TikTok-Video von Krankenpfleger: Massive Datenschutzverletzung in der Kreisklinik Günzburg
Weiter schreibt er: "Die Leitung der Station wurde sofort nach Sichtung der uns zur Verfügung gestellten Daten und der Identifizierung des Mitarbeiters über die Vorkommnisse informiert. Eine Information der betroffenen Patienten erfolgt in Abstimmung mit den zuständigen Aufsichtsbehörden. Die massive Verletzung des Datenschutzes und der Persönlichkeitsrechte unserer Patientinnen und Patienten werden in keinster Weise toleriert." Die Gesundheitsdaten seien ein äußerst hohes Gut. Die Kreiskliniken Günzburg-Krumbach haben eine Dienstanweisung, in der die Verschwiegenheitspflicht und der Datenschutz geregelt sind. Diese sei für alle Mitarbeiterinnen und Mitarbeiter der Kreiskliniken bindend.
In dem Material, das auch der Klinikleitung aktuell zur Verfügung steht, ist die Stimme einer Patientin zu hören. "Wir gehen anhand dieser Aufnahme nicht davon aus, dass die Frau im Vorfeld über eine laufende Videoaufnahme informiert wurde", sagt Kiechle. Sofort nach Bekanntwerden der Datenschutzverletzung sei noch am selben Tag ein Gespräch mit dem Mitarbeiter geführt worden. Auf welcher Station die Pflegekraft arbeitet und seit wann, könne aus Datenschutzgründen nicht mitgeteilt werden.
Kreiskliniken ziehen nach TikTok-Video arbeitsrechtliche Schritte
Wie geht es für den Pfleger nun weiter? Zum einen wurden "noch unmittelbar am Freitag arbeitsrechtliche Konsequenzen gezogen", so der Direktor Klinikmanagement. Wie genau diese aussehen, könne noch nicht konkret mitgeteilt werden. Aber: Man behalte sich weitere Schritte vor. Das geschehe in Abstimmung mit den Aufsichtsbehörden.

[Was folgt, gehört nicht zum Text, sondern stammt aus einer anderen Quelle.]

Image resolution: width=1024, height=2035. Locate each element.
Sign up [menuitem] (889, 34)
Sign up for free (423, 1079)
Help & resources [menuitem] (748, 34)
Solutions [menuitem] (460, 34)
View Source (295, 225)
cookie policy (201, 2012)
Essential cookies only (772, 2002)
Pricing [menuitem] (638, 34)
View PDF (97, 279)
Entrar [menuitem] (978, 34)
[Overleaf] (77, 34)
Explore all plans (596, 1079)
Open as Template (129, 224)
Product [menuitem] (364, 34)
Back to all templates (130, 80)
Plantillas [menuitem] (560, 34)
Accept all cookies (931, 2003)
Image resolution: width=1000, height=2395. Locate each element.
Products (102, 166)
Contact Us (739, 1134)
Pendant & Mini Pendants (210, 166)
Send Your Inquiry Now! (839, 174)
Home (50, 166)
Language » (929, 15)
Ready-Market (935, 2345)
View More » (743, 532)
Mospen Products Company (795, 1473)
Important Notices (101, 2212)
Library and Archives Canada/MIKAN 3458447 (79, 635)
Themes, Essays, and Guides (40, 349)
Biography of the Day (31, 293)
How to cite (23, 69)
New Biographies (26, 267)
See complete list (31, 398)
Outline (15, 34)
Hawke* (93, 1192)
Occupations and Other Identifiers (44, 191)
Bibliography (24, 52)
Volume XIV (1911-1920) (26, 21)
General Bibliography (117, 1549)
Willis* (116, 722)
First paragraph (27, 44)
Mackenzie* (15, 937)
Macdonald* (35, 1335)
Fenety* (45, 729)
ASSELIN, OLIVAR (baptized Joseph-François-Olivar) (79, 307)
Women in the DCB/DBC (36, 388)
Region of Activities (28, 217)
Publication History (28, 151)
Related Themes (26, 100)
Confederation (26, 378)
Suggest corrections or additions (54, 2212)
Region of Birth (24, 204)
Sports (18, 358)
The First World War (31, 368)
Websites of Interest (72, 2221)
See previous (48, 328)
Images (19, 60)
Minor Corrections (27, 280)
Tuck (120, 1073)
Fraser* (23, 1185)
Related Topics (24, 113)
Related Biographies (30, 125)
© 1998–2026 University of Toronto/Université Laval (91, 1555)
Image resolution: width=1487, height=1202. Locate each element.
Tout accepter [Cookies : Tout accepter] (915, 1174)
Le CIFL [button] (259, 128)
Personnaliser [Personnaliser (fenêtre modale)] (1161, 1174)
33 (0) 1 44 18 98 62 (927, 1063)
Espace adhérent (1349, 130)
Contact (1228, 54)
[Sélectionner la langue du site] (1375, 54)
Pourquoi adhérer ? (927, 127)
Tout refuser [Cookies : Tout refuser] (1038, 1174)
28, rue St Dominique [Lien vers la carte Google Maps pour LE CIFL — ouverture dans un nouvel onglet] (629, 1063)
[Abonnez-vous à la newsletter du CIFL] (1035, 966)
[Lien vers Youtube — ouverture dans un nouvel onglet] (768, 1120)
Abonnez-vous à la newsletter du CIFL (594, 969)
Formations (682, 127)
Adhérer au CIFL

Für das Krankenhaus war es neu, dass solche Einblicke aus dem Klinikalltag in die breite, ungesteuerte, digitale Öffentlichkeit gelangten. "Ein großes Thema wird für uns in nächster Zeit eine erneute Sensibilisierung der Mitarbeiter darstellen. Bei allen Mitarbeitern stößt der Fall auf großes Unverständnis, da sie sich ihrer großen Verantwortung im Umgang mit hochsensiblen Daten bewusst sind. Um dieses Verantwortungsbewusstsein nochmals zu stärken, werden Awareness-Trainings stattfinden und die aktuellen Regelungen im Umgang mit Daten, die jeder Mitarbeiter bei Einstellung erhält, in Zusammenarbeit mit unseren Experten für Datenschutz erneut überprüft und gegebenenfalls angepasst", teilt Kiechle mit. Man distanziere sich klar von den Handlungen des Mitarbeiters und toleriere diese nicht.